======== Document segment ========
Waters Instruments, Inc. announced on November 4, 1999 that it has
signed a definitive agreement for its Waters Network Systems business unit to
merge with Garrett Communications, Inc., a San Jose, California company that
serves the computer networking market. It is anticipated that the transaction
will be completed in January 2000.
The completion of the merger is subject to customary closing
conditions, including approval by Waters' shareholders. The agreement
contemplates that Waters stock will have a market value of at least $6 per share
at the time of closing.
The agreement calls for Waters to issue 375,000 shares of its common
stock and pay $2,250,000 in cash for all outstanding stock of Garrett. In
addition, outstanding options to purchase Garrett stock will be converted to
options to purchase Waters common stock at a ratio of one (1) option share of
Waters for every three (3) option shares of Garrett. Garrett presently has
grants outstanding for 350,000 shares. On September 30, 1999, there were
1,471,279 Waters shares outstanding.
======== Supplied information ========
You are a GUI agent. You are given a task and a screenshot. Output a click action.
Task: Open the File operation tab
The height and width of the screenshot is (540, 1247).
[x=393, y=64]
========
● **Required work**:
**a)** Output the part of the Waters and Garrett merger announcement starting with "The completion of" and going on through "time of closing.", word for word.
**b)** Write the next part of the announcement of the Waters and Garrett Communications merger, picking up after its final sentence.

● **Answers to the problems**:
**a)**
The completion of the merger is subject to customary closing
conditions, including approval by Waters' shareholders. The agreement
contemplates that Waters stock will have a market value of at least $6 per share
at the time of closing.

**b)**
Waters intends to use its cash reserves to fully fund the cash portion
of the transaction.
Frank Madren, Garrett's president, will be one of the two persons
joining Waters' Board.
Item 7. Financial Statements and Exhibits.
(a) Financial statements: None.
(b) Pro forma financial information: None.
(c) Exhibits: None.
SIGNATURES
Pursuant to the requirements of the Securities Exchange Act of 1934,
the Registrant has duly caused this report to be signed on its behalf by the
undersigned hereunto duly authorized.
Dated: November 4, 1999
WATERS INSTRUMENTS, INC.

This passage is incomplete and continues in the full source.